阅读摘录:
- - -

Accept: 269 Submit: 934 Special Judge
Time Limit: 1000 mSec Memory Limit : 32768 KB
Problem Description
Given an integer N, your task is to judge whether there exist N points in the plane such that satisfy the following conditions:
1. The distance between any two points is no greater than 1.0.
2. The distance between any point and the origin (0,0) is no greater than 1.0.
3. There are exactly N pairs of the points that their distance is exactly 1.0.
4. The area of the convex hull constituted by these N points is no less than 0.5.
5. The area of the convex hull constituted by these N points is no greater than 0.75.
Input
The first line of the date is an integer T, which is the number of the text cases.
Then T cases follow, each contains an integer N described above.
1 <= T <= 100, 1 <= N <= 100
Output
For each case, output “Yes” if this kind of set of points exists, then output N lines described these N points with its coordinate. Make true that each coordinate of your output should be a real number with AT MOST 6 digits after decimal point.
Your answer will be accepted if your absolute error for each number is no more than 10-4.
Otherwise just output “No”.
See the sample input and output for more details.

- - -

存储数据行:
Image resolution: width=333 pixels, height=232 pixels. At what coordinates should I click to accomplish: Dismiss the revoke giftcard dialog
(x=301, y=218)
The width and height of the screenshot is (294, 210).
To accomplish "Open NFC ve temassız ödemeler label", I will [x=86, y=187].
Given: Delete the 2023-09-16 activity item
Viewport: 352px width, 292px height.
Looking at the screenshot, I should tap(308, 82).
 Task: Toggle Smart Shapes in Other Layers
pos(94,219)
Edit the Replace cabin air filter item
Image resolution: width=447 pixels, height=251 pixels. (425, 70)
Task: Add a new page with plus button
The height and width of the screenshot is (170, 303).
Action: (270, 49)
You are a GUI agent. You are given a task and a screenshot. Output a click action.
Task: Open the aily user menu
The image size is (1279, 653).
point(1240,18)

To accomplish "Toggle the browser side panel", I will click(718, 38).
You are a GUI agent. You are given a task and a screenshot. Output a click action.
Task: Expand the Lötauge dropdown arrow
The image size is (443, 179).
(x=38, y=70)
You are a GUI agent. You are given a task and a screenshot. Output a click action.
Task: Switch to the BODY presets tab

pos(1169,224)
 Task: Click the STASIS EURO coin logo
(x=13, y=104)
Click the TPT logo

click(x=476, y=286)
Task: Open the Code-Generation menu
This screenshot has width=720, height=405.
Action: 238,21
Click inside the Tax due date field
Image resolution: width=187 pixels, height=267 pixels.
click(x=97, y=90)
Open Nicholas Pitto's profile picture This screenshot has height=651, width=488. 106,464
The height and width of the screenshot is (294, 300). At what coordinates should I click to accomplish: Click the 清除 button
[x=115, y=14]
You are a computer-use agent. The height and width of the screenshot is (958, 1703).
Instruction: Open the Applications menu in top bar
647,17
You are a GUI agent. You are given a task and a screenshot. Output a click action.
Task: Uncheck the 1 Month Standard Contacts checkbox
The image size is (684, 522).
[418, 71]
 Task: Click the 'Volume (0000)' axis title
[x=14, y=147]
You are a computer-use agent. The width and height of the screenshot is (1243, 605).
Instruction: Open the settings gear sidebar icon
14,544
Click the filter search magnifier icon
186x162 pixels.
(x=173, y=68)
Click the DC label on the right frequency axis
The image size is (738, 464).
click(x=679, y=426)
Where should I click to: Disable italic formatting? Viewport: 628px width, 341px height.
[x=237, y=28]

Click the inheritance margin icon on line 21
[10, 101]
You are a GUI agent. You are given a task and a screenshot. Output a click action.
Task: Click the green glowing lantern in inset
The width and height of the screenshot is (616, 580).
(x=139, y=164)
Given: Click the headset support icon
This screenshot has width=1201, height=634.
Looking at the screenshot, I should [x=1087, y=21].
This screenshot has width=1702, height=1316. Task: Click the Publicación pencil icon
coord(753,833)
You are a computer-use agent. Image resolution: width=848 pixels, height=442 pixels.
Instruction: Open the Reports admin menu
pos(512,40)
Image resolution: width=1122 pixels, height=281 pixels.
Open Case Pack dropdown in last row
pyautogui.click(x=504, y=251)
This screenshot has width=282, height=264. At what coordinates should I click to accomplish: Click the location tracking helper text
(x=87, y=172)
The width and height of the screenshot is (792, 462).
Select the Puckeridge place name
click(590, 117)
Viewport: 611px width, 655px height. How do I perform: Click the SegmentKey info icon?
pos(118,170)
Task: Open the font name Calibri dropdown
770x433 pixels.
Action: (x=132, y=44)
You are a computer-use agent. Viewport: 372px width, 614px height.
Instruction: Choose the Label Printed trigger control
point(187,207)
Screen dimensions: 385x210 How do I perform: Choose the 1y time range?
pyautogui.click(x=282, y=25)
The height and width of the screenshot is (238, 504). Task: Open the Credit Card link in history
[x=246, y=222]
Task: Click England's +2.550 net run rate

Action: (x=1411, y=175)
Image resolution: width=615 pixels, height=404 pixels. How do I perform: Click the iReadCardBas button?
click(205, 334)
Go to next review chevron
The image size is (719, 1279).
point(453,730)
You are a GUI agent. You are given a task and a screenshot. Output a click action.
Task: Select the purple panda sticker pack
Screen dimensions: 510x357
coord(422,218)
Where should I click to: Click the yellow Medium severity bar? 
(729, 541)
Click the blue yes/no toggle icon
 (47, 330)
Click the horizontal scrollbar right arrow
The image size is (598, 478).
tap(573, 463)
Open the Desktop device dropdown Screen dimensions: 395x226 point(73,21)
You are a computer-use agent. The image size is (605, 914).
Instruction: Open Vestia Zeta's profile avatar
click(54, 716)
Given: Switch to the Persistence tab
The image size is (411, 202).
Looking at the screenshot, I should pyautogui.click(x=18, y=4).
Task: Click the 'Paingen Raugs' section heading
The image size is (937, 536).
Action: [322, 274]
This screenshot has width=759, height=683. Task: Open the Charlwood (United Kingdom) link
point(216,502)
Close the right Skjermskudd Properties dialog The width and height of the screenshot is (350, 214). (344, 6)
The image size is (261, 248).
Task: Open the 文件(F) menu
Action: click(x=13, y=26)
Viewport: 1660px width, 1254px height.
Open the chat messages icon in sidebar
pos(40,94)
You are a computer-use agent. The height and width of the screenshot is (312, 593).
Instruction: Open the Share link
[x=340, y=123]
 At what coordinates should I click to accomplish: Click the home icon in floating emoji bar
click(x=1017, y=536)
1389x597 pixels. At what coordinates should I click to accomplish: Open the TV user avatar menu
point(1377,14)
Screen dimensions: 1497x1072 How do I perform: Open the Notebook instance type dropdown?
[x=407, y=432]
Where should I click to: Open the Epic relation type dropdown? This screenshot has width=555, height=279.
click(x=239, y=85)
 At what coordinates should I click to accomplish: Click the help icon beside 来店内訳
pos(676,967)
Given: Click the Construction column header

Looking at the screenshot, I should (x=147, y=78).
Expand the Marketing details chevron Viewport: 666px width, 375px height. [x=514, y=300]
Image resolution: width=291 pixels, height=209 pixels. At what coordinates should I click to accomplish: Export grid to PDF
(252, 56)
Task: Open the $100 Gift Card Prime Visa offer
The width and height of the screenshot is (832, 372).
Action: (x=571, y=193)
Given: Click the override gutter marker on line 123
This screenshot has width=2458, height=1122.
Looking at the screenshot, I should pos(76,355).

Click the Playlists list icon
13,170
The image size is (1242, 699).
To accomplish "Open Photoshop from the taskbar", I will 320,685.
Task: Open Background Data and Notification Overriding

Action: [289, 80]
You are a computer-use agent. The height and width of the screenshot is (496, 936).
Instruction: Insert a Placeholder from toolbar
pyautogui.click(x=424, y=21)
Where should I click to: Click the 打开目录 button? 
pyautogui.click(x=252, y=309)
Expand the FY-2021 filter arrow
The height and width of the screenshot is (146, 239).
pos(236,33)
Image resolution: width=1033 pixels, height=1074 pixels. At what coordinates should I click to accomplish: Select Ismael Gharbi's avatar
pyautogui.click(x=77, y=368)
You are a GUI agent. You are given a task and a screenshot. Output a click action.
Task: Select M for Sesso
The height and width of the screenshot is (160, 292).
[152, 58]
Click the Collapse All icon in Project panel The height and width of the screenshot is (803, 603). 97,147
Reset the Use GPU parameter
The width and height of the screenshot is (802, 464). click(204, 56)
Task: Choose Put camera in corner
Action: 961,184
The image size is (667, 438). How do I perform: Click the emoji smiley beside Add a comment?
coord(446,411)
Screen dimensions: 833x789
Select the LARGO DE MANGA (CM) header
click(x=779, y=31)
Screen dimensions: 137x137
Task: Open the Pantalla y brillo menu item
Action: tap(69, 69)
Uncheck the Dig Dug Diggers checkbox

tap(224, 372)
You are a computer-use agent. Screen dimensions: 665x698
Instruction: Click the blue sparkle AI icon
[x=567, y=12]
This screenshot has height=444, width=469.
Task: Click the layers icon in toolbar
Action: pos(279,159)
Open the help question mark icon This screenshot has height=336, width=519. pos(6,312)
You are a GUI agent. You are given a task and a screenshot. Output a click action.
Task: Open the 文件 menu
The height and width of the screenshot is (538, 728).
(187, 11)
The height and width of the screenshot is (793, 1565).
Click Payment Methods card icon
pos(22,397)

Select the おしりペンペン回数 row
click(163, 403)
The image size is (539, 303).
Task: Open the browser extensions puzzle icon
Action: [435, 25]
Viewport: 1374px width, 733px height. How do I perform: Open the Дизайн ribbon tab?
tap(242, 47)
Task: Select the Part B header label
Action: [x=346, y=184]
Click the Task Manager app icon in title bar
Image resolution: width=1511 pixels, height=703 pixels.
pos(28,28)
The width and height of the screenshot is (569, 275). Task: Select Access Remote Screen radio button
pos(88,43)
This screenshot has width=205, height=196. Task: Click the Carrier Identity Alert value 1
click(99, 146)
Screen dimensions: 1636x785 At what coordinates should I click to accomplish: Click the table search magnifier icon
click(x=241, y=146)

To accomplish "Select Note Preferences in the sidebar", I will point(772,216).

- - -

给定请求:
按照这道题目的输出要求，每个坐标的小数点后最多可以有几位？ 这些行出自另一个来源。

解答:
最多 6 位。